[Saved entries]
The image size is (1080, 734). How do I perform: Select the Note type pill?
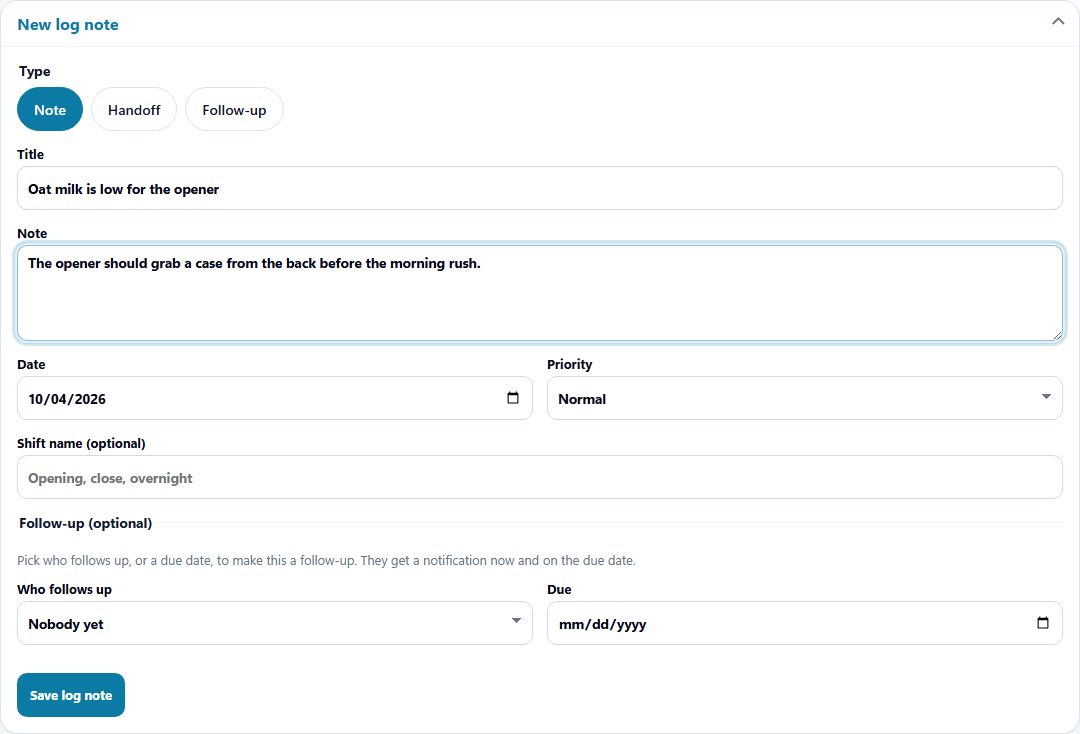pyautogui.click(x=50, y=109)
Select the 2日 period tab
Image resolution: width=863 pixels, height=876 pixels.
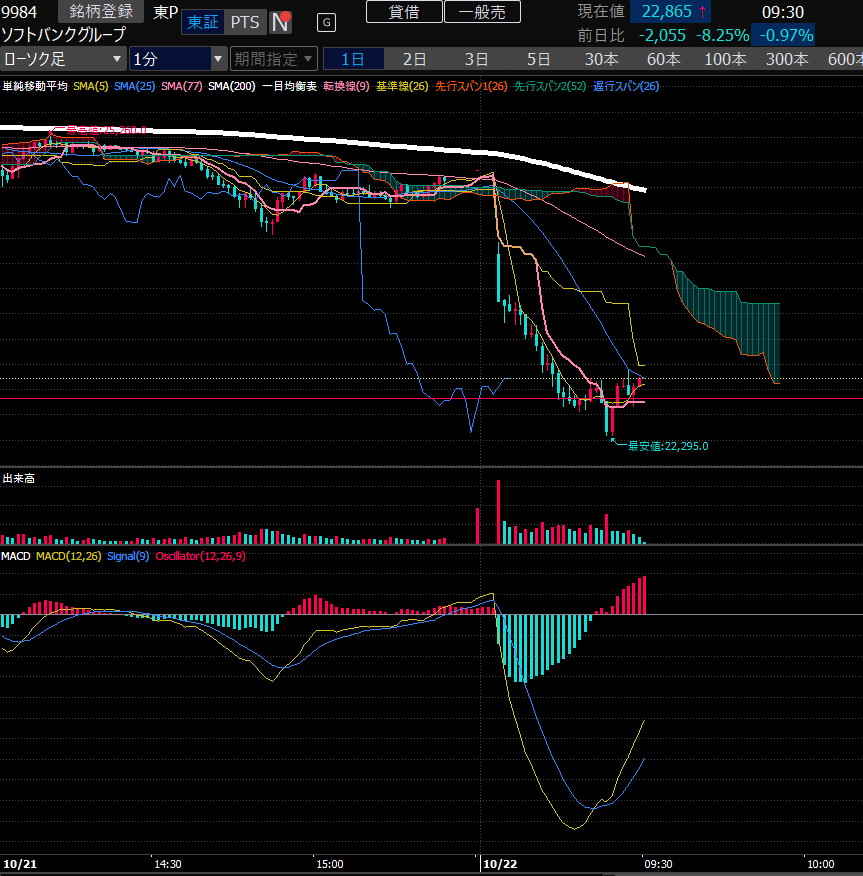[415, 59]
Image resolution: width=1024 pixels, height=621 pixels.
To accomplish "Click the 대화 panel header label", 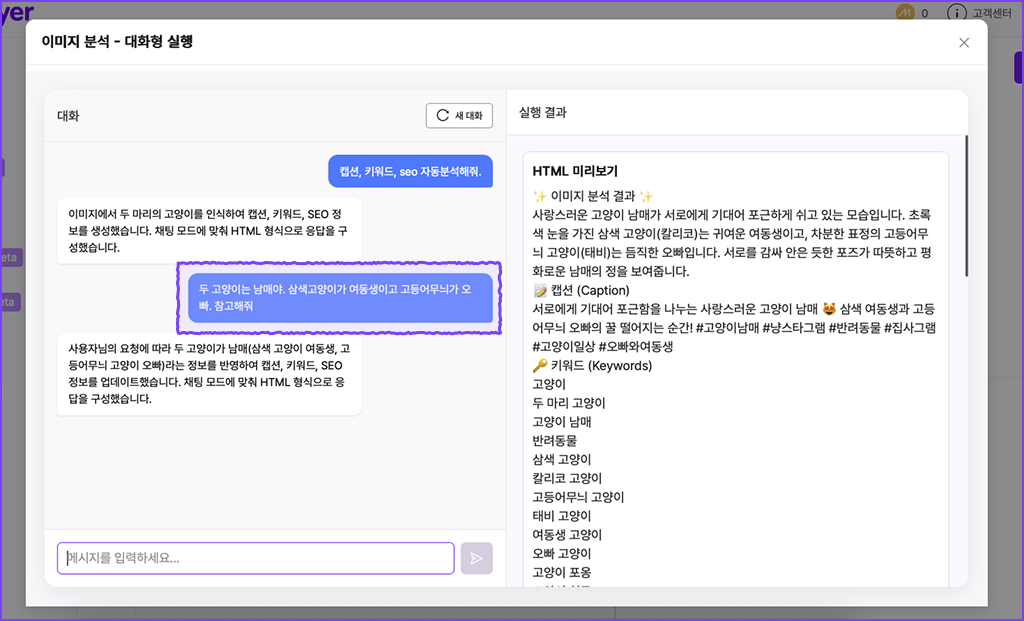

**What the task requires:** Please retype every record shown above, exactly as written, but without pictures.

**Your response:**
The image size is (1080, 734). How do I perform: Select the Note type pill?
pyautogui.click(x=50, y=109)
Select the 2日 period tab
Image resolution: width=863 pixels, height=876 pixels.
[415, 59]
Image resolution: width=1024 pixels, height=621 pixels.
To accomplish "Click the 대화 panel header label", 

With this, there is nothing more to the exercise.